**EXTRACTED DATA**
+--

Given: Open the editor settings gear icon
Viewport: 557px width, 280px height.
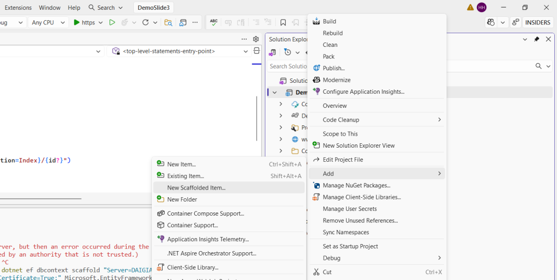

+--

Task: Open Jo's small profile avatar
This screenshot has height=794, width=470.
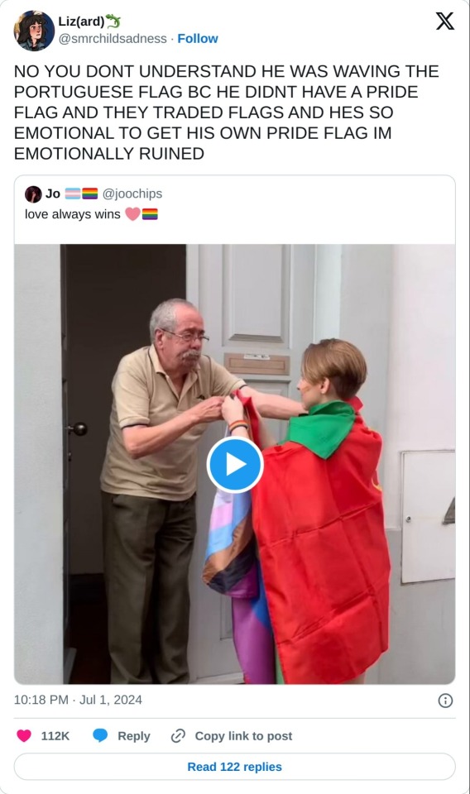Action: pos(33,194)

+--

From the records above, reproduce exactly the lines from the one with "Given: Open the editor settings gear icon" to the one with "Viewport: 557px width, 280px height.", both included, and no others.

Given: Open the editor settings gear icon
Viewport: 557px width, 280px height.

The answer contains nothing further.